I know there is a camp that by this point is probably laughing at my naïve thinking. By the time I finish optimizing or even writing efficient and clean code, they’ll say, their product would’ve shipped and the customer would’ve bought the latest and faster hardware that will offset their disadvantage in performance. “What’s the point?” they add. While this is partially true, (and it has happened before,) given the same data, the better performing product will still finish sooner on the same hardware. In addition, now that processors have stopped scaling vertically, the better designed code for concurrent scalability (horizontal scaling) will outperform even the best algorithm. This, not to mention, data outgrows hardware any day.

Conclusion

Premature optimization is a major trap. We learn by falling, getting up, dusting off and falling again. We learn by making mistakes. The wisdom of the community tells us to avoid experimenting on our production code and postponing optimization as much as possible. Only when the code is mature, and only when necessary should we, by the aid of a profiler, decide the hot-spots and then, and only then, very carefully optimize the code.

This strategy encourages developers to come up with inefficient, thoughtless and -often- outright ugly code. All in the name of avoiding premature optimization. Furthermore, it incorrectly assumes that profiling is a magic solution to improving performance. It neglects to mention how involved profiling is. Those who had no clue as to why their code is bogged down, won’t know what to change even if the profiler screamed where the slowest statement is.

There are no excuses to writing inefficient code if the alternative is available at a small or no cost.
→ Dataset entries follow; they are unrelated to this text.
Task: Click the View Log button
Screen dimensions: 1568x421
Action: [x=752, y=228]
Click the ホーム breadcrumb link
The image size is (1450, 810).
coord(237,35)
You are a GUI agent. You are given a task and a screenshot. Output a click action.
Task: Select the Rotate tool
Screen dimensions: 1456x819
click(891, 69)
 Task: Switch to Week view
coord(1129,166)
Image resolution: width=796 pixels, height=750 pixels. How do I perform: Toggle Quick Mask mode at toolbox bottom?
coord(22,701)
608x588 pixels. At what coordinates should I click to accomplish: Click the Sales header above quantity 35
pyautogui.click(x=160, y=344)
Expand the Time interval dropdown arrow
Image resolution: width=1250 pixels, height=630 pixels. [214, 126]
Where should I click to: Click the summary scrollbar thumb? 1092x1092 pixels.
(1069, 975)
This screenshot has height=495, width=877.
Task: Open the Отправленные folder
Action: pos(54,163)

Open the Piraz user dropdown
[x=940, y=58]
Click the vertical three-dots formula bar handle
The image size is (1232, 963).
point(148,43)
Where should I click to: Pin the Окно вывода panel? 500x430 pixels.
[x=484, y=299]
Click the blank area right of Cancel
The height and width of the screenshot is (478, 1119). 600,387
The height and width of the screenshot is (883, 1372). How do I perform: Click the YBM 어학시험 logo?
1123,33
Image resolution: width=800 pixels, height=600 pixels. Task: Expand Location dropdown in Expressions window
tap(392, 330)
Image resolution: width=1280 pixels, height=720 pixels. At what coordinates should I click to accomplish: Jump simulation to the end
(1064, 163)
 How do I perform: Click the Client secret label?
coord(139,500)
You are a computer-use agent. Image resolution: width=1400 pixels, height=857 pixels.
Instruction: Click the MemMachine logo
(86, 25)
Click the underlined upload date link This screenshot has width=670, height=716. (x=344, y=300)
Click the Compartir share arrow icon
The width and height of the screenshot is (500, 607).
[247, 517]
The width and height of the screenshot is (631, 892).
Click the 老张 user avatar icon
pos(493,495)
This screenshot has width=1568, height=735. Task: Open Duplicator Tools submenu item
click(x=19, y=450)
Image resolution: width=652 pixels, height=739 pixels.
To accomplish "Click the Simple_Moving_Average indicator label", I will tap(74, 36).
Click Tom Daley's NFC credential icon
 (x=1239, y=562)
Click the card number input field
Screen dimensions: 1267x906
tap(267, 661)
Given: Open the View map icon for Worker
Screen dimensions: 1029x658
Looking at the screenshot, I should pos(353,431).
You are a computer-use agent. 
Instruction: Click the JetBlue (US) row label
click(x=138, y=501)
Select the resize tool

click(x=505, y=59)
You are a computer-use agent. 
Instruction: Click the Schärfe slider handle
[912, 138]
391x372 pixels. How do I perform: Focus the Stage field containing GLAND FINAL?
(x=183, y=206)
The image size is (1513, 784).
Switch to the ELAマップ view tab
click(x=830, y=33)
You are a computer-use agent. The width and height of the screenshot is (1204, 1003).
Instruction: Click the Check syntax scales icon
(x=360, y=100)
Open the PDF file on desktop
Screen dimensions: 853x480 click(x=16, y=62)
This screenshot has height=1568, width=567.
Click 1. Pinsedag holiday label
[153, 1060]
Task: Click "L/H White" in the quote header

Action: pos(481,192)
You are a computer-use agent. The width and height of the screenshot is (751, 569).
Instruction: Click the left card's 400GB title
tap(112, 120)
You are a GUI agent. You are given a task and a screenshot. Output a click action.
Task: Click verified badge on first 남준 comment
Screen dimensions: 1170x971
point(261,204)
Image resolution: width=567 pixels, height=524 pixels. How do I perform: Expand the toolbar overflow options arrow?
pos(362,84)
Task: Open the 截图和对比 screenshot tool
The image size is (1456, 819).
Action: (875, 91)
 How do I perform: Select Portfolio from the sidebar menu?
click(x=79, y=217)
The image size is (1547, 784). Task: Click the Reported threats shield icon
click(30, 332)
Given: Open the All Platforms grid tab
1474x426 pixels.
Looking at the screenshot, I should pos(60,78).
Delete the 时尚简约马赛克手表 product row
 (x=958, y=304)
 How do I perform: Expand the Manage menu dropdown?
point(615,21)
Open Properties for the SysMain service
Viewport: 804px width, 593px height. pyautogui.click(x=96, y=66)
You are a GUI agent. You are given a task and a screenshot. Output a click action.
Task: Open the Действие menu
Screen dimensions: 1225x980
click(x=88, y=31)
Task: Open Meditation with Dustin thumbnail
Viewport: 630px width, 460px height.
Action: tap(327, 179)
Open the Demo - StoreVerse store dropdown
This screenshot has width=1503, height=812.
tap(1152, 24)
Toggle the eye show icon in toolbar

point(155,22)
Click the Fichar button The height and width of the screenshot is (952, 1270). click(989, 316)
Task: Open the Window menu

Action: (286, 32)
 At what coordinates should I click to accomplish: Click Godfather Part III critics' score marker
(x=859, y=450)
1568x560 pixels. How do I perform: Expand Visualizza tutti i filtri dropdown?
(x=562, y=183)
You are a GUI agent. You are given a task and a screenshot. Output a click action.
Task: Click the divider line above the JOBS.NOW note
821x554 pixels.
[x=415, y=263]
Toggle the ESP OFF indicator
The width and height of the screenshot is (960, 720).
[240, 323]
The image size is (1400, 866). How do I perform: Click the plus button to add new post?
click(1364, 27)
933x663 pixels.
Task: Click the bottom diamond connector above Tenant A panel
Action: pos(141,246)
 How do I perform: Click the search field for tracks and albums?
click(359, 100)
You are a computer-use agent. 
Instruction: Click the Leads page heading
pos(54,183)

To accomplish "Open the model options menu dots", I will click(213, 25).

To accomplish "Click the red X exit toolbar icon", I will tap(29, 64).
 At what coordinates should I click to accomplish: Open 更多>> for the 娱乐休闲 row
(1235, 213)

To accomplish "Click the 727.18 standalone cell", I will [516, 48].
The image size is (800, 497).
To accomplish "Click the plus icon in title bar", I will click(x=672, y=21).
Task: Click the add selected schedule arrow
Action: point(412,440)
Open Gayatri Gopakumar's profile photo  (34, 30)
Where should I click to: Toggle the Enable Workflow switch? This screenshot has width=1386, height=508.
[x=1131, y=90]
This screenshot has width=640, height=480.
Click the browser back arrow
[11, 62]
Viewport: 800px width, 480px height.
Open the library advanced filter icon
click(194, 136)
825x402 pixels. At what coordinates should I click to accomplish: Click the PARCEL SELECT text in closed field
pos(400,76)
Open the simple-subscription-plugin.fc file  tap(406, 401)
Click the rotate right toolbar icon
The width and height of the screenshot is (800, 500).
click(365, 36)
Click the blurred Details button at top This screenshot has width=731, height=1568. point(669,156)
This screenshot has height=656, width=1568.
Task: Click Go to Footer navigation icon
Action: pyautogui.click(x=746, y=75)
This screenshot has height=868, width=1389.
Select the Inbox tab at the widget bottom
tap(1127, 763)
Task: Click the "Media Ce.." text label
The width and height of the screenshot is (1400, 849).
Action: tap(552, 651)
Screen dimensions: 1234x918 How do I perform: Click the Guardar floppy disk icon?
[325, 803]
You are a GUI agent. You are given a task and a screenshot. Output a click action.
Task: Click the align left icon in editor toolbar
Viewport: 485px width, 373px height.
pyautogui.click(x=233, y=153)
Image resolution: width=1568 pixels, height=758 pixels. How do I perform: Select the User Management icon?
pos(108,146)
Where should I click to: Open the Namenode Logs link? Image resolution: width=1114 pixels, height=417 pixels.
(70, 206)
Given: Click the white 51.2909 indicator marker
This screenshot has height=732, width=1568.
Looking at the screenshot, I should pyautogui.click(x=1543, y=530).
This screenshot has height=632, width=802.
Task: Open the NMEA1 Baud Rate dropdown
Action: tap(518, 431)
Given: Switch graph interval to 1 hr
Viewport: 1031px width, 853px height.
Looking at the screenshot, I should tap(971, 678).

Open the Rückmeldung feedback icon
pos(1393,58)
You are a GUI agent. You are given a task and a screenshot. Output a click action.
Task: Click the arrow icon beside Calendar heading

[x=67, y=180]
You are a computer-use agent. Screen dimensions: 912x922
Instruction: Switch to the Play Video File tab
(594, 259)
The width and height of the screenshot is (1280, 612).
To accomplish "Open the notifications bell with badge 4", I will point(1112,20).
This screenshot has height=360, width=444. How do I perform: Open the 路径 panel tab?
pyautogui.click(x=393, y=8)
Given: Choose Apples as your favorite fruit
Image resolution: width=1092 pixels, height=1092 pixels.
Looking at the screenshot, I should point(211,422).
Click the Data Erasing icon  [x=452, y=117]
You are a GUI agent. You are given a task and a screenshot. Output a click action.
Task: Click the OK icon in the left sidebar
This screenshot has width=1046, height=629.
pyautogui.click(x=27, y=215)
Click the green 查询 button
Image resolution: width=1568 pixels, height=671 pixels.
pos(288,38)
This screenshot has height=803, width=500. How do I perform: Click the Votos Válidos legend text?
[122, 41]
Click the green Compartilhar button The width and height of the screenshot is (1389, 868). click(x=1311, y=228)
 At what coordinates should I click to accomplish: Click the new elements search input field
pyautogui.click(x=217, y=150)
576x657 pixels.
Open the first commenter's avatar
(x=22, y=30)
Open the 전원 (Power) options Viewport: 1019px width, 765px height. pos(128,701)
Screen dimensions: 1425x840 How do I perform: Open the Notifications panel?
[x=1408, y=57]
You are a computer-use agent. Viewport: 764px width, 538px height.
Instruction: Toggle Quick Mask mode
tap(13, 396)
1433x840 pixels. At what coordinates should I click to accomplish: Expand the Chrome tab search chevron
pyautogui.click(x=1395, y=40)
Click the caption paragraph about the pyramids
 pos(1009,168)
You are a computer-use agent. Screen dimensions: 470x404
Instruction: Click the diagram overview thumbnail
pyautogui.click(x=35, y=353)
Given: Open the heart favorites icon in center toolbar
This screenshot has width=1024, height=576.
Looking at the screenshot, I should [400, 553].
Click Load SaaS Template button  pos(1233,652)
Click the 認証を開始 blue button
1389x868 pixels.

There is no excuse to not thinking the algorithm ahead of typing. No excuse to leaving old experimental bits and pieces because we might need them later, or that we’ll cleanup later when we optimize. The cost of poor design, badly performing code is very high. It’s the least maintainable code and can have a very high cost to improve.

Let’s optimize later, but let’s write efficient code, not optimum, just efficient, from the get-go.